Note that other negative numbers are not allowed!

–step

int

1

–output

string

“xxx”

output file name

–stress

string

“”

cxyz, ndxyz, cxyz_ndxyz, c123, nd123, c123_nd123

–strain

string

“”

see stress

–mortar

string

“no”

“no” |”yes”

–optquantity

string

“”

cxyz, ndxyz, cxyz_ndxyz

–heatflux

string

“”

see stress

–tempgrad

string

“”

see stress

–structvelacc

string

“no”

“no” | “yes”

–rotation

string

“no”

“no” | “yes”

–structmatdisp

string

“no”

“no” | “yes”

–outputtype

string

bin | ascii (only for vtu)

For the respective filters, there are wrappers available:

wrapper

is equal to

post_ensight

post_processor –filter=ensight

post_vti

post_processor –filter=vti

post_vtu

post_processor –filter=vtu

Process output steps from start to end every step. Works on real time steps, steps not written by 4C are counted, too. Both start and end can be empty, in which case the filter will process from the first and to the last step, respectively.

post_monitor

This tiny tool generates files containing an ascii table with tab separators for simple gnuplot output of nodal results:

./post_monitor [options]

The options are very similar to the ones of post_processor`, however, the output is very limited.

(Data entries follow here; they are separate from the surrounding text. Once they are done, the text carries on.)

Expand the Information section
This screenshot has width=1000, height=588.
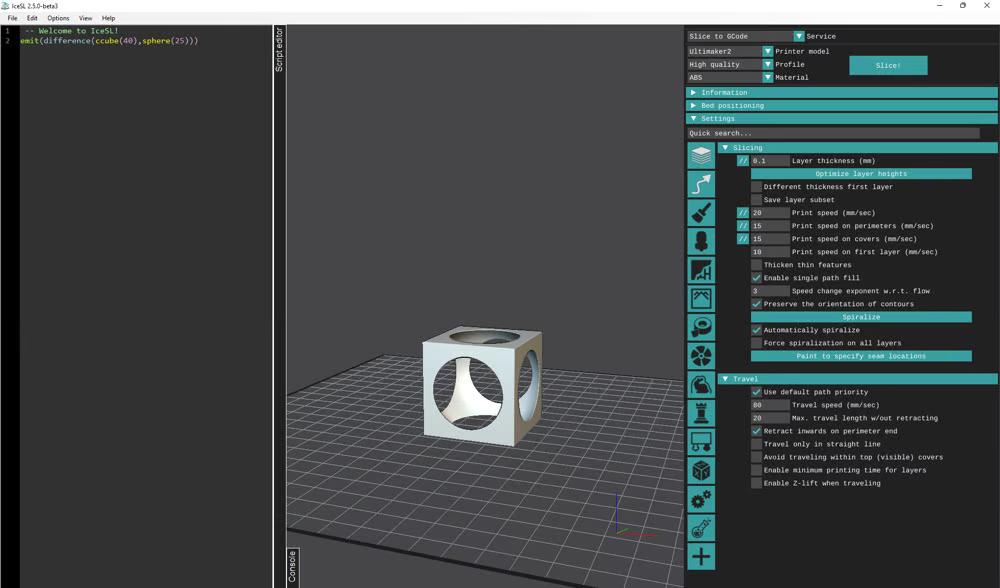(840, 92)
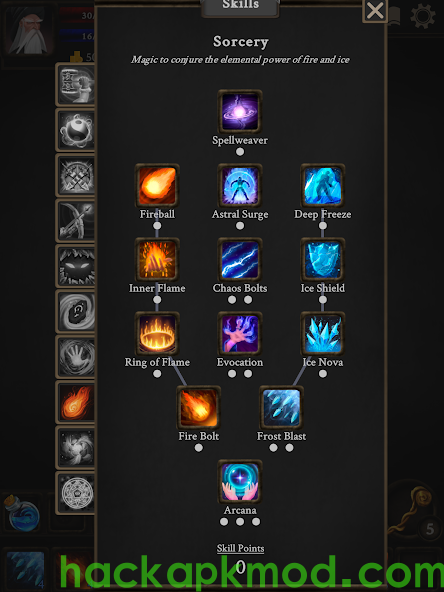The height and width of the screenshot is (592, 444).
Task: Click the Evocation skill icon
Action: point(240,334)
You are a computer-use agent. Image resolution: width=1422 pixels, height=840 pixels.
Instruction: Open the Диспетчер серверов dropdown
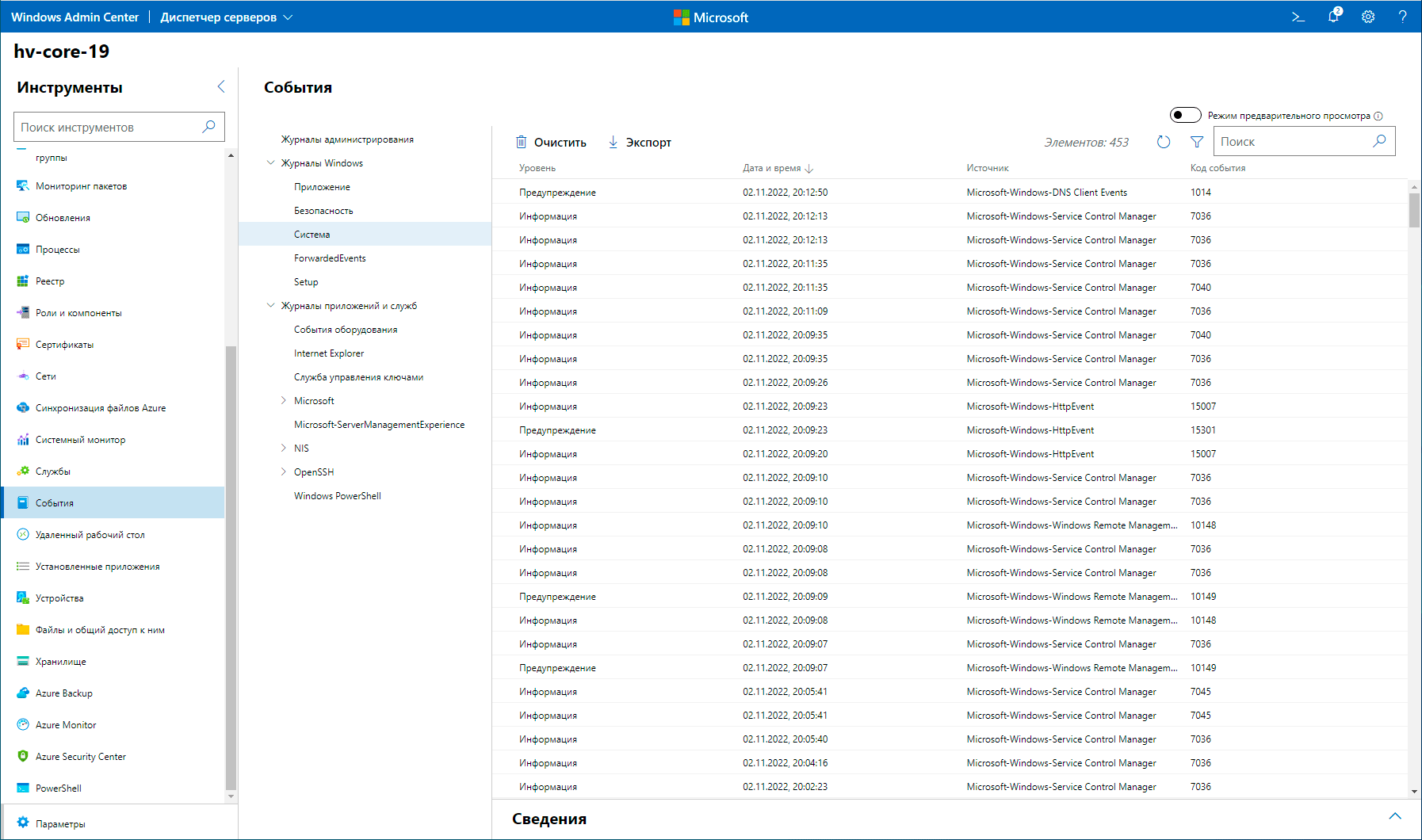click(x=227, y=17)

Only those variables can be requested, which are originally nodal variables; integration point variables are not used, even if --stress=ndxyz is given on the command line (an error message is not given anyway).

Actually, the only important options are:

--file=<controlfilename>              # can be given without .control suffix
--field=<fieldname>                   # can be any field type like structure, fluid, scatra, etc.
--node=<nodenumber>
--output=<filename>                   # if not given, the control file basename with suffix .mon is used

The options --start, --step and --end may also be useful here.

ParaView

Paraview <https://www.paraview.org> can read various post processing data formats. Particularly, it can read the directly written vtk/vtu format, and also the ensight format, which one can extract by converting the default output with post_ensight, see above.

The capabilities of paraview are to diverse to even mention them here. A number of ParaView tutorials are available in the internet:

http://www.paraview.org/Wiki/The_ParaView_Tutorial

Animations

There are several way to create animations using 4C output files. Movies should be playable across platforms (at least Linux/windows/macOS) and embeddable inside MS Powerpoint presentations without the need of having different movie versions in different formats.

Since the tools to create videos is vast, here we will simply give a rough overview of a few tools that are used frequently.

Recoding videos

If you have stored a video and just want to have it in a different format, or with different framerate, resolution, etc., you may use one of the following tools.

Command line based:

  • ffmpeg

  • mencoder

With GUI (freeware):

  • Blender (all OS)

  • Shortcut (Windows)

Video editing

If you want to join, cut or render videos in a fancy way, add subtitles, or provide picture-in-picture, etc., you might want to use a tool with more features, which then comes with a graphical user interface:

  • Blender (all OS)

  • Shortcut (Windows)

Videos from Pictures

Of course, it’s again Blender which can do it all, but if it’s only about combining pictures, ffmpeg does the same more easily (note that a number of pictures can be added by format specifiers):

ffmpeg -i resultframe%03d.png -r 25 resultframes.mpg

Here, the framerate is set to 25 per second, and all pictures should be ordered by its number, which then of course must be given by 3 digits.